Over the summer, at a marvelous summer camp, a wise old grandfather was telling me of his experience
praying for his descendents. He said he keeps finding himself tempted to think, if I just pray x many rosaries, maybe I can get the upper hand, and force God to do what I want him to do – or at least earn it from him.
But to the contrary, we pray not to get power over God, but precisely because we know that’s not how it works. We pray because we know all good things come from his hands, and all we have to do is ask.

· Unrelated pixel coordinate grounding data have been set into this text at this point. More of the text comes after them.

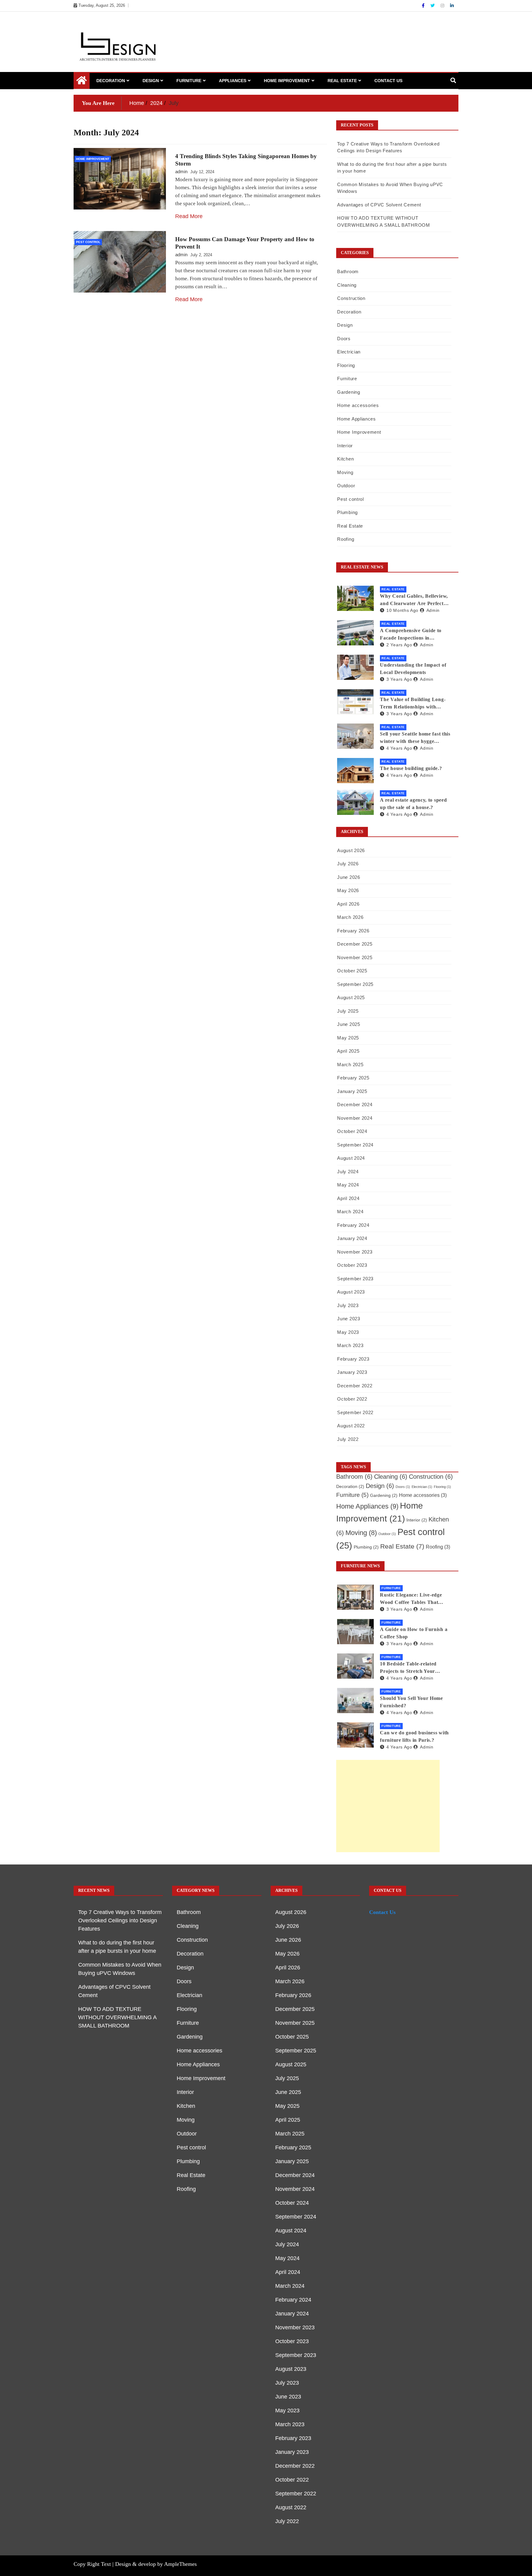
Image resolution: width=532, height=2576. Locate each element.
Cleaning (347, 285)
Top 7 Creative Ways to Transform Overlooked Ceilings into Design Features (120, 1920)
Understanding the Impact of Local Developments (413, 668)
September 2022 (355, 1412)
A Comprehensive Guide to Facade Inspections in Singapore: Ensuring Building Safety (414, 635)
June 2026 (348, 877)
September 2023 (355, 1278)
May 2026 (348, 890)
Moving (345, 472)
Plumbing (347, 512)
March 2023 (350, 1345)
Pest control (88, 242)
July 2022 (347, 1439)
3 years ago (399, 679)
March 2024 (350, 1211)
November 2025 (354, 957)
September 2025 (355, 984)
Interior (345, 445)
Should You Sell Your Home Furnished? (411, 1702)
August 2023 (351, 1291)
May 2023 (348, 1332)
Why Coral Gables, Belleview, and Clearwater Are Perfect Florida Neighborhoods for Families (414, 600)
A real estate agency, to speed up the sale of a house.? (413, 803)
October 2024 (352, 1131)
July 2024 (347, 1171)
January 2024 (352, 1238)
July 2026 (347, 863)
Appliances (232, 80)
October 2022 (352, 1399)
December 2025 (354, 944)
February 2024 (353, 1225)
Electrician (349, 351)
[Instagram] (443, 5)
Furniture (188, 80)
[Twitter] (433, 5)
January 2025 (352, 1091)
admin (181, 171)
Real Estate (342, 80)
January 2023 (352, 1372)
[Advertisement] (388, 1806)
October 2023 (352, 1265)
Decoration (110, 80)
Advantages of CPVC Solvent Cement (379, 204)
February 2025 (353, 1077)
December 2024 (354, 1104)
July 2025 (347, 1011)
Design (151, 80)
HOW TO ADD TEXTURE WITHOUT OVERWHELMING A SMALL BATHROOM (117, 2017)
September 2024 (355, 1144)
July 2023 (347, 1305)
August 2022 (351, 1425)
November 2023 (354, 1251)
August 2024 (351, 1158)
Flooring (346, 365)
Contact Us (388, 80)
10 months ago (402, 610)
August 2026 (351, 850)
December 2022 (354, 1385)
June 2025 (348, 1024)
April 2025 (348, 1051)
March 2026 (350, 917)
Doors (344, 338)
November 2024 (354, 1118)
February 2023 (353, 1359)
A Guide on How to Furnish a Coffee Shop (413, 1633)
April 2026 (348, 904)
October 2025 (352, 970)
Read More (189, 216)
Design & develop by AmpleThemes (156, 2564)
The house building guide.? (411, 768)
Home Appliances (356, 418)
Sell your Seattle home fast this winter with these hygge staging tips (415, 738)
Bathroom (348, 271)
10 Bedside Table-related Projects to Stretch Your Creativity (408, 1668)
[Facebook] (424, 5)
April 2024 (348, 1198)
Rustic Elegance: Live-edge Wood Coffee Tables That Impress (411, 1599)
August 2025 (351, 997)
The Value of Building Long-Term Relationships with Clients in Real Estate (412, 704)
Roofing (345, 539)
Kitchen (345, 458)
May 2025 (348, 1037)
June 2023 (348, 1318)
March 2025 (350, 1064)
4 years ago (399, 748)
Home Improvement (287, 80)
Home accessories (358, 405)
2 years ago (399, 644)
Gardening (348, 392)
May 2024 (348, 1184)
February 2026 (353, 930)
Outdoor (346, 485)
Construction (351, 298)
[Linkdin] (452, 5)
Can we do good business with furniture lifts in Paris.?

There’s a similar lesson in many of our prayers. The Memorare focuses, of course, on Mary’s faithfulness in responding to our prayers. But this faithfulness is put in focus by the line, “sinful and sorrowful.” See, the point is that in praying I renounce my merits. I don’t say, “hey, I deserve this.” I say, in your mercy, hear and answer. The same thing happens in all the Psalms that say, “for thy name’s sake, O Lord.” Not because I am good, but because you are.
(That, of course, is the point of a novena – or even the defined length of the liturgy of the hours, and the intercessory power of the Mass. Not that I do so much that God has to listen, but that I say my prayers and then stop, trusting not in my goodness, but in his. That’s why we pray to the saints, too – not my goodness, but his, in them who are close to him and full of him. I don’t think myself worthy to storm into the throne room on my own.)
Our Sunday readings all talk about the power of prayer, and the power of our weakness in prayer.
The first reading, from Sirach, is about God’s preferential option for the poor – sort of. “The prayer of the lowly pierces the clouds; it does not rest till it reaches its goal, nor will it withdraw till the Most High responds . . . and the Lord will not delay.” Pretty effective!
But there’s a spin. The reading begins not by saying the poor are God’s favorites, but by saying, “The Lord is a God of justice, who knows no favorites.” He is “not unduly partial toward the weak – yet he hears the cry of the oppressed.”
It isn’t that they win because they are poor. It’s that they win because they trust in his goodness, not theirs.
So too in our reading from Second Timothy, one of the “prison epistles,” written from Paul’s captivity.
“Beloved: I am already being poured out like a libation” – that is, like one of the “drink offerings” of the Temple, where the wine was a sacrificial victim, poured out on the altar. Pretty good! Paul himself is the sacrifice! “I have competed well; I have finished the race; I have kept the faith. From now on the crown of righteousness awaits me, which the Lord, the just judge, will award to me.” He’s got his act together, huh?
Then (the reading skips several verses), he talks about his trial. “At my first defense no one appeared on my behalf, but everyone deserted me.” It starts out sounding like he’s the hero, he alone is the deserving one.
“But the Lord stood by me and gave me strength.” Nope. The whole point is that he boasts of his weakness. I didn’t stand a chance. I couldn’t do it. He did it. His goodness, not mine. So Paul talks about being “rescued from the lion’s mouth” – like Daniel, who is not the one who shut up the lion’s mouth. “The Lord will rescue me . . . . To him” – not me – “be glory forever and ever. Amen.”
That’s the meaning of being a libation. Not that I was so strong that I made myself a sacrificial victim – but that I was so weak that the only thing I could do was be broken down, and trust in the goodness and the strength of God. It is good to be weak, for then we know that he, he alone, is strong.
And so the Gospel is obvious. We pray not like the Pharisees, “convinced of their own righteousness,” who say, “O God, I thank you that I am not like the rest of humanity.” Our prayer is not, “I fast twice a week,” look at me!
No, our prayer is like the tax collector: “O God, be merciful to me a sinner.”
For whoever exalts himself will be humbled, and the one who humbles himself will be exalted.
How do you find yourself trying to coerce God, instead of depend on his mercy? How could your prayer be more focused on his goodness, and less on yours?